» **Written task 1**: Reproduce the forum thread on laundry box height word for word, in full.

» **Excerpt**:

──────

Well there's a new one on me, personally, in the best interest of the home owner I would still rough in the laundry box at 42" for future considerations of a top loader.
But that's just me.


----------



## tim666 (Mar 11, 2014)

Even with a granite countertop over the washer and dryer?


----------



## BC73RS (Jan 25, 2014)

tim666 said:


> Even with a granite countertop over the washer and dryer?


Now that's debatable lol, probably not.


----------



## plumbdrum (Nov 30, 2013)

──────

» **Written task 2**: Rewrite the entries from the line with "You are a computer-use" up to and including the line with "coord(705,13)", putting "alerts badge" in place of "notifications badge" and leaving everything else unchanged.

» **Data for the task**:
──────

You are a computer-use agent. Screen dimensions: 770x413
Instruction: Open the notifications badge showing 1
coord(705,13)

──────

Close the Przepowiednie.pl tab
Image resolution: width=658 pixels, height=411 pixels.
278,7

──────

» **Full output 1**:
Well there's a new one on me, personally, in the best interest of the home owner I would still rough in the laundry box at 42" for future considerations of a top loader.
But that's just me.


----------



## tim666 (Mar 11, 2014)

Even with a granite countertop over the washer and dryer?


----------



## BC73RS (Jan 25, 2014)

tim666 said:


> Even with a granite countertop over the washer and dryer?


Now that's debatable lol, probably not.


----------



## plumbdrum (Nov 30, 2013)

» **Full output 2**:
You are a computer-use agent. Screen dimensions: 770x413
Instruction: Open the alerts badge showing 1
coord(705,13)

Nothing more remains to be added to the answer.